EXERCISE TASK - Reproduce word for word the rows from the line containing "You are a computer-use agent. 233x176 pixels." through the end of the rows, leaving out the pictures.
------ DATASET RECORDS ------
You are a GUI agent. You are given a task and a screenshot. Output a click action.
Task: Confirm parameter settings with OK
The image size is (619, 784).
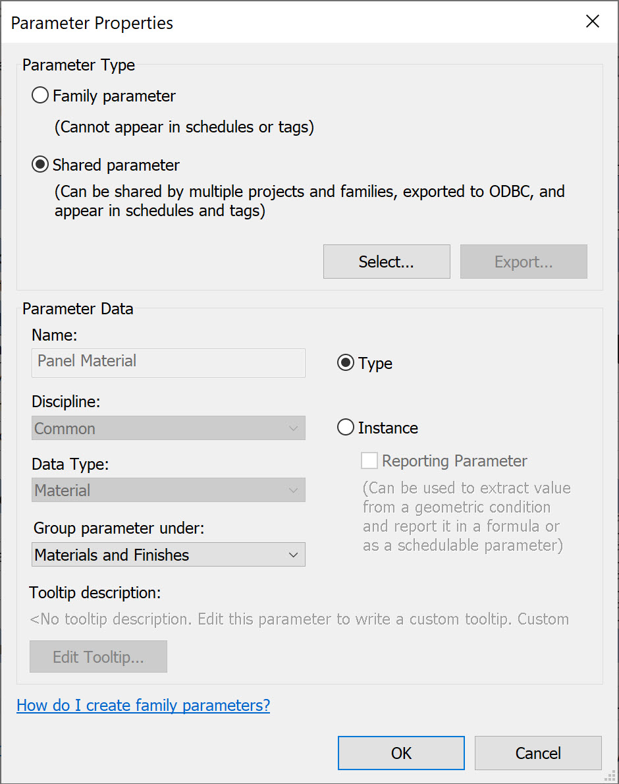coord(400,752)
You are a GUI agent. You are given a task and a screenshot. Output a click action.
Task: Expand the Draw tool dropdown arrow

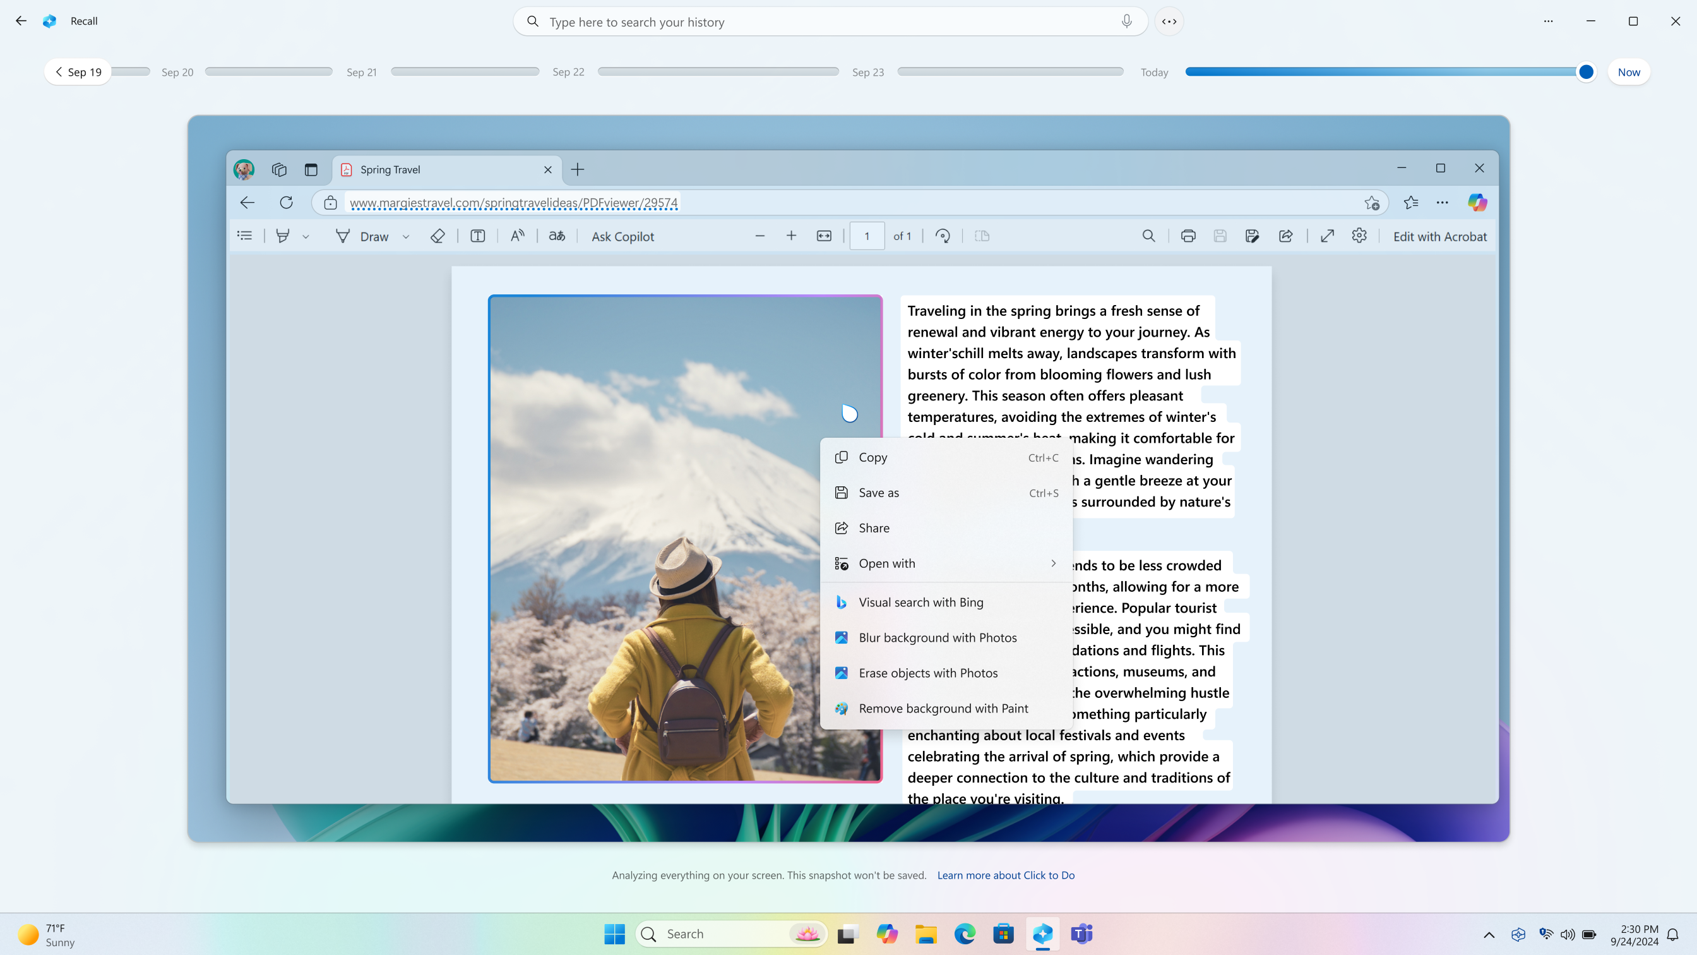[405, 237]
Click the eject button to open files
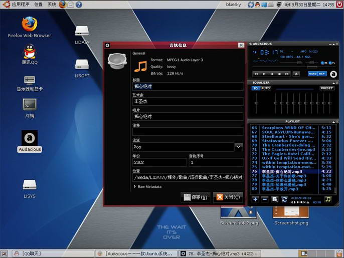The width and height of the screenshot is (344, 258). click(296, 74)
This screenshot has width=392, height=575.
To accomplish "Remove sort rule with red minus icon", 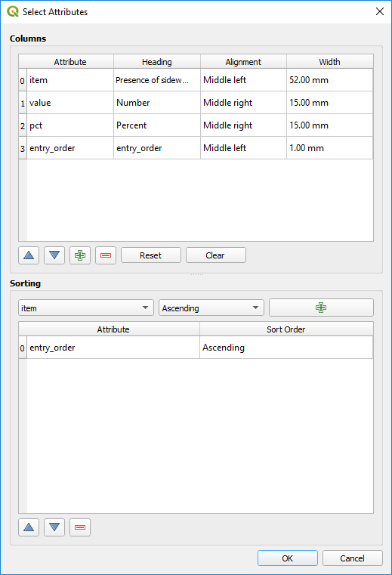I will (x=80, y=527).
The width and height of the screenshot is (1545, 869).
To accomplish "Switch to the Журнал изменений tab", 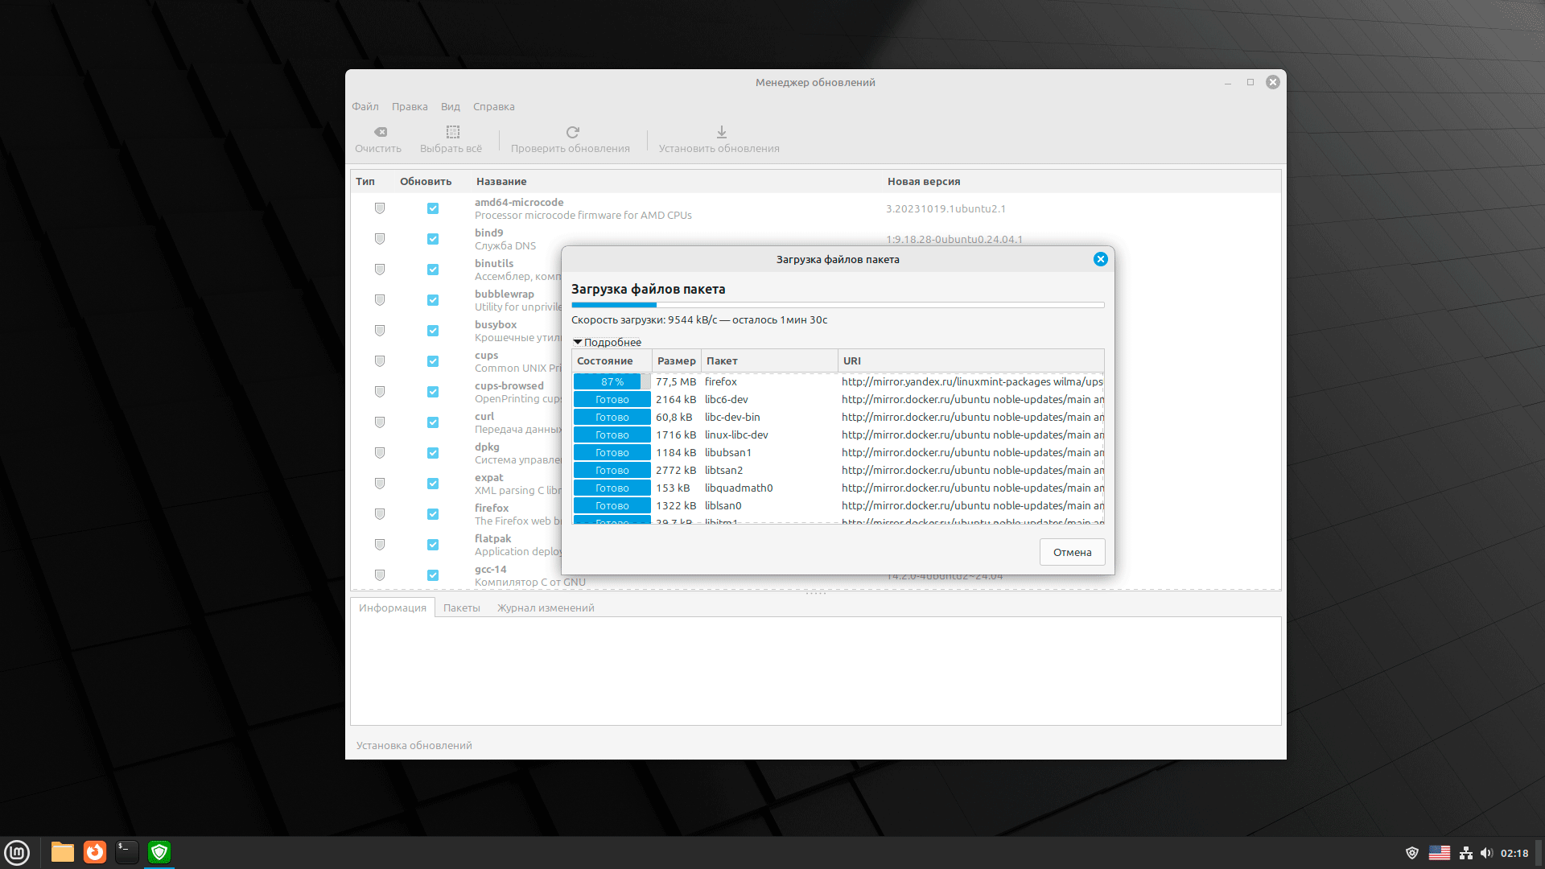I will click(x=545, y=608).
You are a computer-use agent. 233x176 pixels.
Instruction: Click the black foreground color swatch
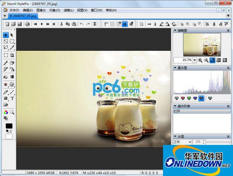9,126
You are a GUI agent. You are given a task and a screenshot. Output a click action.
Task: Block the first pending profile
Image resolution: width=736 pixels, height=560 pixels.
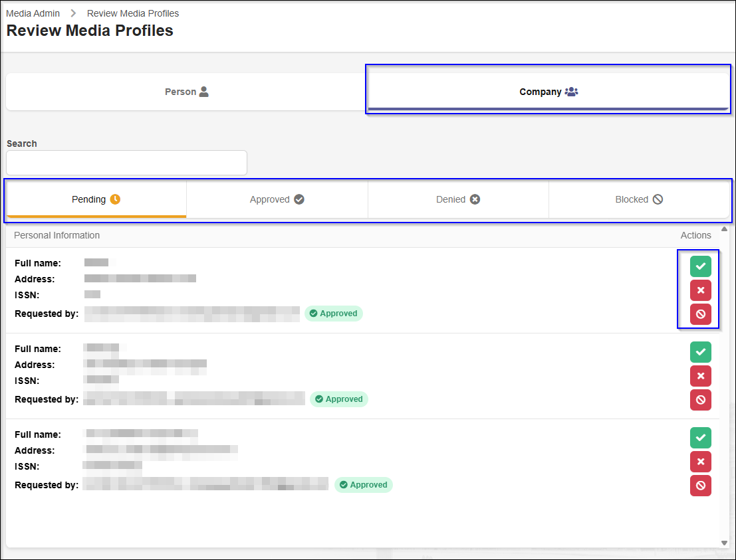[x=700, y=314]
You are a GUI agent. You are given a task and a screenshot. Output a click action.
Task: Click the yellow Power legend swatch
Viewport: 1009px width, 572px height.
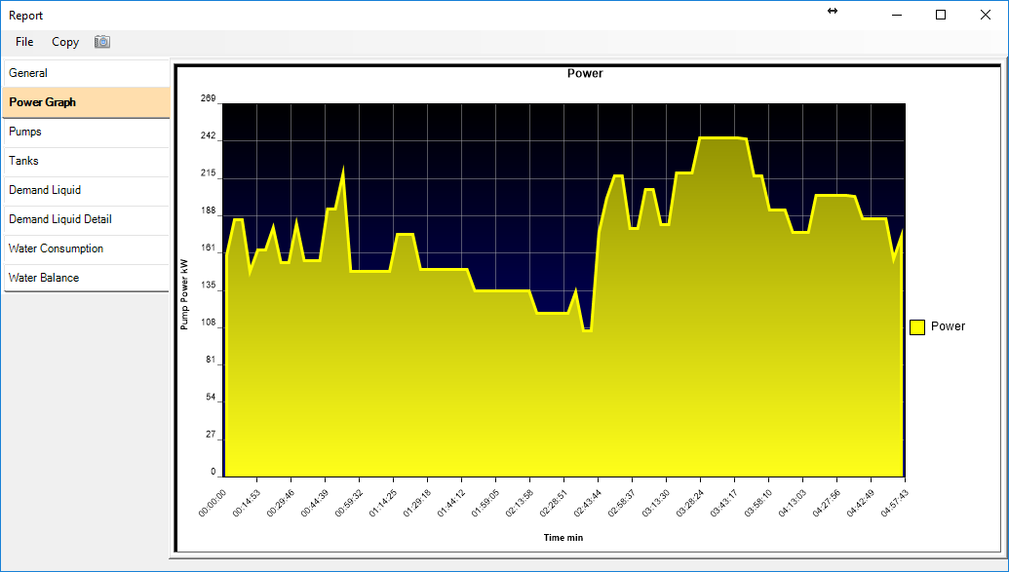coord(917,327)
------
ANSWER BELOW -
You are a computer-use agent. 233x176 pixels.
Instruction: Click the black foreground color swatch
9,126
You are a GUI agent. You are given a task and a screenshot. Output a click action.
Task: Block the first pending profile
Image resolution: width=736 pixels, height=560 pixels.
[x=700, y=314]
You are a GUI agent. You are given a task and a screenshot. Output a click action.
Task: Click the yellow Power legend swatch
Viewport: 1009px width, 572px height.
coord(917,327)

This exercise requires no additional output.